The decline in oil prices since the 2014 peaks has been nothing short of shocking to investors. Things have gotten so bad that the focus is on when, and not if, Big Oil companies will cut their dividends. Speculation abounds, but as yields approach double digits, the market is certainly doubting the viability of most oil stock dividends, save for Exxon.
Their sky-high dividend yields are a telling sign that the market is pricing in significant dividend cuts for the two. Both companies have pledged to cut spending in this environment, but even that may not be enough. I think odds of both companies cutting their dividends at sub-$30 oil are at least 50-50, perhaps even higher. But if there's one stock that investors have to buy, make it BP.
Integrated Model is the Saving Grace
BP is an integrated oil company, meaning it has operations in both the upstream (exploration and production) and the downstream (refining). On the other hand, ConocoPhillips is purely an upstream producer, as it spun off its refining unit Phillips 66 (NYSE:PSX) several years ago. At that time, ConocoPhillips believed the spin-off would create value for shareholders and allow the company greater operational flexibility to focus on core exploration. At $100 oil, that decision made sense. At $25 oil, it is proving to be a major disadvantage.
That's because upstream operations are entirely reliant on the price of the underlying commodity itself. ConocoPhillips' net profits are reduced by $40 million-$45 million for every $1 per barrel fluctuation in WTI crude, and $85 million-$95 million for every $1 change in Brent. Consequently, the oil crash is causing it to lose billions. ConocoPhillips lost $1.1 billion last quarter alone.
On the other hand, refining is actually one of the only areas still doing well in the energy industry. Refining tends to improve when oil prices decline, because falling oil reduces feedstock costs. This causes refining spreads to widen, which boosts profit margins.
BP has a large refining business which is providing the company with valuable protection right now. BP's third quarter profit fell 48% year over year, but the company still generated a $1.2 billion profit. The refining business is the main reason why BP remains profitable at all; downstream earnings more than doubled over the first nine months of 2015, to $6.2 billion.
In response to the current environment, both companies are aggressively cutting spending to preserve their dividends. ConocoPhillips expects to sell $2.3 billion worth of assets next year. It also will be reducing 2016 capital expenditures by 25%. For its part, BP recently announced it would cut 4,000 upstream jobs as part of a $3.5 billion restructuring. BP has also said it would reduce capital expenditures to $17 billion-$19 billion through 2017, and is expected to sell off $3 billion-$5 billion in assets this year.
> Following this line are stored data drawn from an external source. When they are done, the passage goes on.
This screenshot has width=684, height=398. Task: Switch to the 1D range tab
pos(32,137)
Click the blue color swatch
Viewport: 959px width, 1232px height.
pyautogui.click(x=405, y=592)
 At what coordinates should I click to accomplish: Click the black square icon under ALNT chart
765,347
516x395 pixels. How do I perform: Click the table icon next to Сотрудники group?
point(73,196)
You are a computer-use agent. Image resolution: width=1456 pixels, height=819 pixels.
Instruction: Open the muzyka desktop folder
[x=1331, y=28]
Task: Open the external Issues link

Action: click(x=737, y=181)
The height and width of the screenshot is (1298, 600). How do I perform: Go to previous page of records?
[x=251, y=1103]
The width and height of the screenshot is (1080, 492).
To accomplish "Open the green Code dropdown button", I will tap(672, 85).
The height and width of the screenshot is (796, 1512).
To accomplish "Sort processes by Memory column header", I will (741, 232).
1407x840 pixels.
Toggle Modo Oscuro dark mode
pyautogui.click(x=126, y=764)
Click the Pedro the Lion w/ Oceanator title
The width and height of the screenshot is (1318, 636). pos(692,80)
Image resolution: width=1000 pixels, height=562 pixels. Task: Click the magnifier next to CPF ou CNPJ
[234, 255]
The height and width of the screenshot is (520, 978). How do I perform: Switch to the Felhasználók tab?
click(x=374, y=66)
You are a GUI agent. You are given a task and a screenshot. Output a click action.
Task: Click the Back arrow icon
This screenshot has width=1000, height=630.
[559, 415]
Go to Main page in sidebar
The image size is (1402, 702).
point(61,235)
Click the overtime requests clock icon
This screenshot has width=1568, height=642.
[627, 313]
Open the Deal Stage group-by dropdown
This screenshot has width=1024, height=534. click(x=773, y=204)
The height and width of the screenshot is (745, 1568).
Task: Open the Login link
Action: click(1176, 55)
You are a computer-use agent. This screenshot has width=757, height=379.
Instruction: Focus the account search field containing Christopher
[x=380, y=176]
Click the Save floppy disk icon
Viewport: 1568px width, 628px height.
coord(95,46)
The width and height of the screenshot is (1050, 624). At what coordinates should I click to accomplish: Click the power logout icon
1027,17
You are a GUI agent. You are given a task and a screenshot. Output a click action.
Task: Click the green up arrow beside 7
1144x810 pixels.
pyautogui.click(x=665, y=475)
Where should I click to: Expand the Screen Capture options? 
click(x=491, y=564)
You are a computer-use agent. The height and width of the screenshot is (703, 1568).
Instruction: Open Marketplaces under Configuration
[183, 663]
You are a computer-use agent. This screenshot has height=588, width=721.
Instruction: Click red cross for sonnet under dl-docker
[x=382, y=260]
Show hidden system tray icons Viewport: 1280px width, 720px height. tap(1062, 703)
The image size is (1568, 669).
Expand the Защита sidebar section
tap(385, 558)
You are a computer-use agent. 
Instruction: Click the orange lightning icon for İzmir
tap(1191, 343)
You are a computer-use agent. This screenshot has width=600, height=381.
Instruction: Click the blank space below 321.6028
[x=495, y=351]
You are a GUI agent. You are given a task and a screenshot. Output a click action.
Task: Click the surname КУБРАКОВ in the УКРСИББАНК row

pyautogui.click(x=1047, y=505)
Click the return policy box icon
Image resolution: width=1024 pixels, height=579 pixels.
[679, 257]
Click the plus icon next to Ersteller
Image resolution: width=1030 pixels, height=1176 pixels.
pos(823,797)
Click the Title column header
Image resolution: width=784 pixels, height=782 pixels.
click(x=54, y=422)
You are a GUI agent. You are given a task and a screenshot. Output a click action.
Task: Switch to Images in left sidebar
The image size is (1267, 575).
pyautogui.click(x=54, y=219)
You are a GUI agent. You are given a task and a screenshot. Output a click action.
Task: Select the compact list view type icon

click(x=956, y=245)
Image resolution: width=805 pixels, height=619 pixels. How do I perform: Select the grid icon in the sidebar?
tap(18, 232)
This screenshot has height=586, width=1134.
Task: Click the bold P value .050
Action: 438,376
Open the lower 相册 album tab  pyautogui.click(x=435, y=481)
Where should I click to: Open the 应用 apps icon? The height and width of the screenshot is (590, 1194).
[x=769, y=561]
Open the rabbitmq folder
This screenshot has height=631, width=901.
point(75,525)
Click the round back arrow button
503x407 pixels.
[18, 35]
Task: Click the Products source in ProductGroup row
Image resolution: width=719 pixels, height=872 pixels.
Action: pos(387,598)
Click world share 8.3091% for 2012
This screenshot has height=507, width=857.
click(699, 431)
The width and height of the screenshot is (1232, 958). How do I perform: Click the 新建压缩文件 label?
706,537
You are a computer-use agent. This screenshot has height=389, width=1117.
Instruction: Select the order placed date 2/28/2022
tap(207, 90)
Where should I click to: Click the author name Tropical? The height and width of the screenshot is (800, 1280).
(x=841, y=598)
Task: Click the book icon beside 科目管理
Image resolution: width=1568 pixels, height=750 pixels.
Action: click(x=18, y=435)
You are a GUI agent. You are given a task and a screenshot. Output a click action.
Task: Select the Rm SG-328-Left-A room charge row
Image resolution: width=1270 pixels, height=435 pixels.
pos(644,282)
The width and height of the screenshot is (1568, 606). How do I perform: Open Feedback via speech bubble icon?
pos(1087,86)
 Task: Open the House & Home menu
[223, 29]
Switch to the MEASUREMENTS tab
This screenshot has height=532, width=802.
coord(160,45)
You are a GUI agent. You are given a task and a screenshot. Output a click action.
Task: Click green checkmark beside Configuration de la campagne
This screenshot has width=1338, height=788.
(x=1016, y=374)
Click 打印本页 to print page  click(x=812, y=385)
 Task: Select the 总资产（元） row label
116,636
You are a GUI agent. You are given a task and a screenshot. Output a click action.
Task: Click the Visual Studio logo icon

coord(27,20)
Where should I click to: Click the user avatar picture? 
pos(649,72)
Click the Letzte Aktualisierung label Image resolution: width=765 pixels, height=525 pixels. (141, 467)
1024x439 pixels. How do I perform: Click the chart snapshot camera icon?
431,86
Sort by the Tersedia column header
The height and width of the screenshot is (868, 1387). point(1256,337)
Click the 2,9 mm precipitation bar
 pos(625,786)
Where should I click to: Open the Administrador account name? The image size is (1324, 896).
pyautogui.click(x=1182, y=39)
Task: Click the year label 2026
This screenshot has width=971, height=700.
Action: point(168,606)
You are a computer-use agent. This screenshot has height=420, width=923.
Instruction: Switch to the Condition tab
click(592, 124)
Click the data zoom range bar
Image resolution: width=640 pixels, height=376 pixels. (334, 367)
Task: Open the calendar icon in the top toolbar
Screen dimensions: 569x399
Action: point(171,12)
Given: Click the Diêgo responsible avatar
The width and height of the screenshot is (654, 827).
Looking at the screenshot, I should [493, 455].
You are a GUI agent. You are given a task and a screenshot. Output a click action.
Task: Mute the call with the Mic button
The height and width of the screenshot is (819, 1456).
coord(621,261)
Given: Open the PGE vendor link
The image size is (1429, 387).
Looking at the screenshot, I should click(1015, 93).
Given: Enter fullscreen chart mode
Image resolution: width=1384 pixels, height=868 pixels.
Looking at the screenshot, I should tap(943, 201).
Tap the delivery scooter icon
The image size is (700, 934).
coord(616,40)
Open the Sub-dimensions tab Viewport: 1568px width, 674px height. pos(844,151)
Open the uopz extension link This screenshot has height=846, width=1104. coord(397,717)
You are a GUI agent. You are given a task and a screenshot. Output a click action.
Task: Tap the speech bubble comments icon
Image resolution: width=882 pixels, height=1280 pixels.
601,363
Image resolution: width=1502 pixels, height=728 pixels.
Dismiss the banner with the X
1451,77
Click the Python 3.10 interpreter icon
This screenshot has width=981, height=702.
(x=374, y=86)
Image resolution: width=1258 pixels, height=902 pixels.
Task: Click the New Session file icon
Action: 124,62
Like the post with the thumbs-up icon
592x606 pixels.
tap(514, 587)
BP has a unique headwind in the form of its $18.7 billion Gulf of Mexico oil spill settlement. That is surely a considerable sum, but the good news for BP is that the payments are spread over 18 years. Payments of just over $1 billion per year are manageable for a company the size of BP, and just the certainty of having the issue resolved once and for all is a positive.
In this horse race of 8% yielding Big Oil stocks, it's BP by a nose. While both companies are in trouble, and BP has its own share of difficulties, including the Gulf spill settlement and exposure to Russia, its downstream unit gives it the edge over ConocoPhillips. ConocoPhillips is a well-run company, but in this environment there is little that even a great management team can do to counteract the effects of $25 crude on an independent producer. If ConocoPhillips' losses continue, the dividend is likely to be cut. Both companies have vowed to maintain their dividends, but there have been plenty of management teams to promise to not cut their dividends, only to cut them eventually.
Looking back, in hindsight I'm guessing ConocoPhillips rues the day it decided to spin off Phillips 66. Going independent probably looked like a great decision at $100 oil, and spins offs do typically create value, but ConocoPhillips has left itself dangerously vulnerable to swings in the oil market. BP certainly isn't out of the woods by any means, and there remains a distinct possibility that both companies will cut their dividends if oil stays at this low level throughout 2016. But of the two, I view BP as having the more secure dividend.
Disclaimer: This article represents the opinion of the author, who is not a licensed financial advisor. This article is intended for informational and educational purposes only, and should not be construed as investment advice to any particular individual. Readers should perform their own due diligence before making any investment decisions.
Disclosure: I am/we are long BP.
I wrote this article myself, and it expresses my own opinions. I am not receiving compensation for it (other than from Seeking Alpha). I have no business relationship with any company whose stock is mentioned in this article.